* [Passage shown]:
________________________
From what I hear, the controversy over the possible destruction of archeological treasures in the North End isn’t over yet. Memos from state officials indicate that some preservationists strongly believe that the Portwalk construction project should take another look at what it is digging up. While many are already suggesting that the city should lay back and learn from its mistakes on this project, I beg to differ. Unless we dig a little deeper, no one is going to learn anything, and Portsmouth will continue to rip up its history with each new construction project. If city’s like Annapolis can enact their own preservation oversight, we of all cities, should step up and lead the way too. (Continued below)




READ UPDATE: Released Report Reveals Historic Sensitivity

Developers say they got the green light from their archeological consulting firm in New Durham. But that may not be exactly the case. So far, no one other than the developer and the archeologist have seen that critical report. Certainly we, the public, should know what the consultant said about the historic sensitivity of a region founded in the 1600s. Other archeologists should tell us what it means. Making that report "transparent" here, and in every construction project in the city, certainly makes sense. And perhaps, if we dig deeper into the EPA guidelines, it may be required.

The problem is that there are so many pieces to the oversight process that everyone seems to think someone else is taking care of historic preservation underground. But without seeing the report, how can we know? As Rick Fabrizio pointed out In his Portsmouth Herald editorial last week, it seems unlikely that the developer is expert enough on archeology to make the final determination on what the report says.
________________________
* [Information supplied]:
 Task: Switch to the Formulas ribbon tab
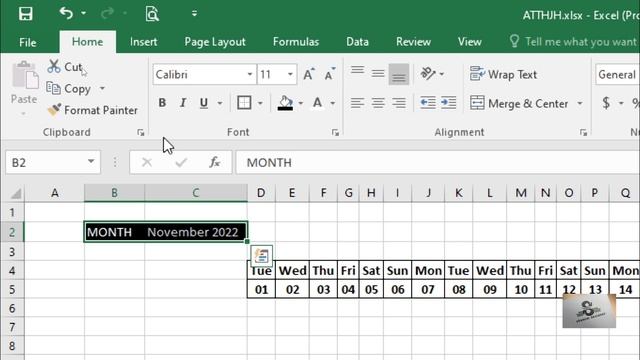click(296, 42)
________________________
* [Requests]:
#1 List every place name (city, town, or district) that the column mentions.
#2 In the column, rewrite the stretch that opens with "Developers say they" and closes with "may be required.", swapping "report" for "study".

* [Answers given]:
#1 North End, Portsmouth, Annapolis, New Durham

#2
Developers say they got the green light from their archeological consulting firm in New Durham. But that may not be exactly the case. So far, no one other than the developer and the archeologist have seen that critical study. Certainly we, the public, should know what the consultant said about the historic sensitivity of a region founded in the 1600s. Other archeologists should tell us what it means. Making that study "transparent" here, and in every construction project in the city, certainly makes sense. And perhaps, if we dig deeper into the EPA guidelines, it may be required.